Not the sewing machine itself but the knowledge of how to use it, the experiences with it and her and the lessons about creating something out of nothing, about repurposing, about being self-sufficient and most of all, about being of service. These were the gifts my mother shared when she had no money to share the gifts I asked for as a child. I didn’t know it at the time, of course, but these gifts informed my ways of being, crafted the mesh through which I experienced the world – every fiber teaching me that there is always a way, I just have to figure it out find a way somehow.
We lived moments of scarcity, times when there just was no money for clothes for us much less for my dolls, for extras, only for the bare necessities, food, a roof, thrift stores and food banks were our saviors. So when my aunts and uncles gifted me dolls and I wanted to buy them clothes, it was a fast and easy no. I just wanted what the other kids had, what I saw on our 11 inch black and white, what hung on the racks at the Sav-On across the street from the trailer park. Those cool suits and dresses and bathing suits for my Wonder Woman Barbie or my Brooke Shields Barbie or all my other working women Barbies and the life size dolls from when I was a toddler some which made it across the border with me in the trunk of a car. Instead, she would buy me a book every time I asked for clothes for my dolls because books were less expensive and she would always remind me we could make the clothes ourselves.
And so we did.
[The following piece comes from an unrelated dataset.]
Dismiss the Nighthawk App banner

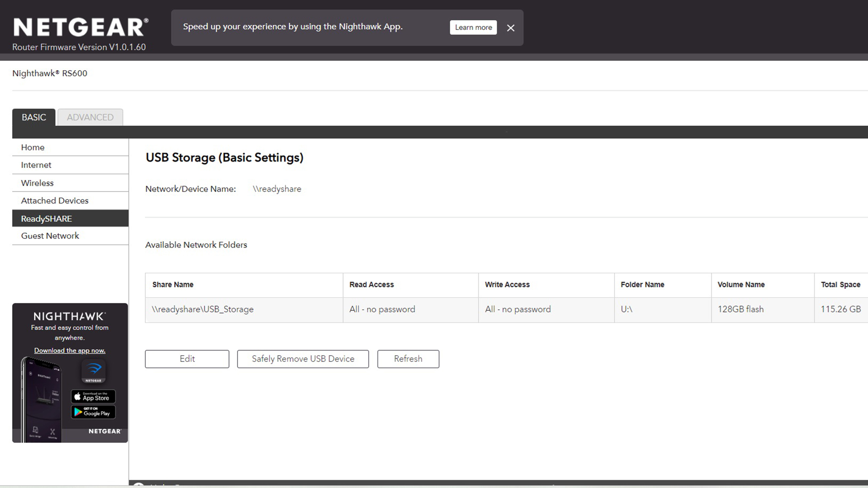(510, 28)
Sometimes we would crochet dresses, shorts, shirts for my dolls – for all my dolls and even for us. She frequently crocheted us clothes when she couldn’t buy us clothes and taught me how to do the same for my dolls when I could not buy clothes for them.

This is my favorite picture of us, of all of us, of my childhood in the U.S. because it says so so much. About the decade in which it was taken, the luxuries we had or didn’t have, but more importantly about the unity in our home – we were all together in our crochet garments – smiling faces with all the love we needed me and my dolls, one even has a hat my mom thought of everything. There we were making something where there was nothing. I wanted clothes for my dolls and I got them but I got so much more- that knowledge of how to crochet yes, but also that knowledge that money didn’t matter cuando te las ingenias- when you ingenious it.
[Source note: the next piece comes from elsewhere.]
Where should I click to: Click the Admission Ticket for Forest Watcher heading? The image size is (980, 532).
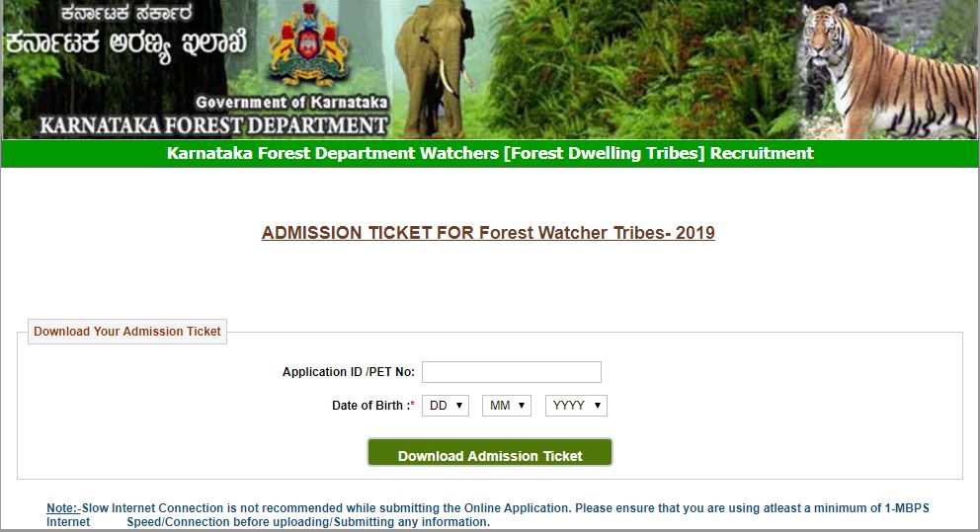pyautogui.click(x=488, y=233)
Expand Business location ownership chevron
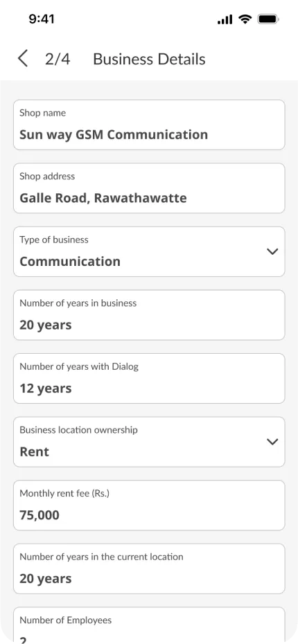Screen dimensions: 298x644 [x=272, y=442]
That was always her answer. We can make it ourselves – what a gift this became. My pants no longer fit? No problem, cut them into shorts and use the scraps to make dresses for your dolls. This is where the sewing machine came in. Denim scraps, pieces of discarded dresses, t-shirt sleeves, and my favorite, fancy curtains made fancy dresses. I quickly learned to sew. We made so many different styles that I had some to put in my Barbie store in them tiny hangers and spent hours playing by myself while she was at work. She worked as a Certified Nurse Assistant at a convalescent home like her mother before her, she was of service to others and taught me how to do the same- even if it was my dolls to start. Sewing, crocheting, needle point, I know it all and frequently did it for others – the live two leggeds not just my dolls. Now I say the same thing she once did, there’s a t-shirt that doesn’t sit right? No problem, bring out the sewing machine, make it what you want.
And now that her body is failing her that she feels like she’s not taking care of me, I want to send this, the gratitude for the gifts, into the ether the filaments of the universe, dark matter, dark energy, normal matter, all that envelops us, so that it may become part of her the way her gifts have become a part of me.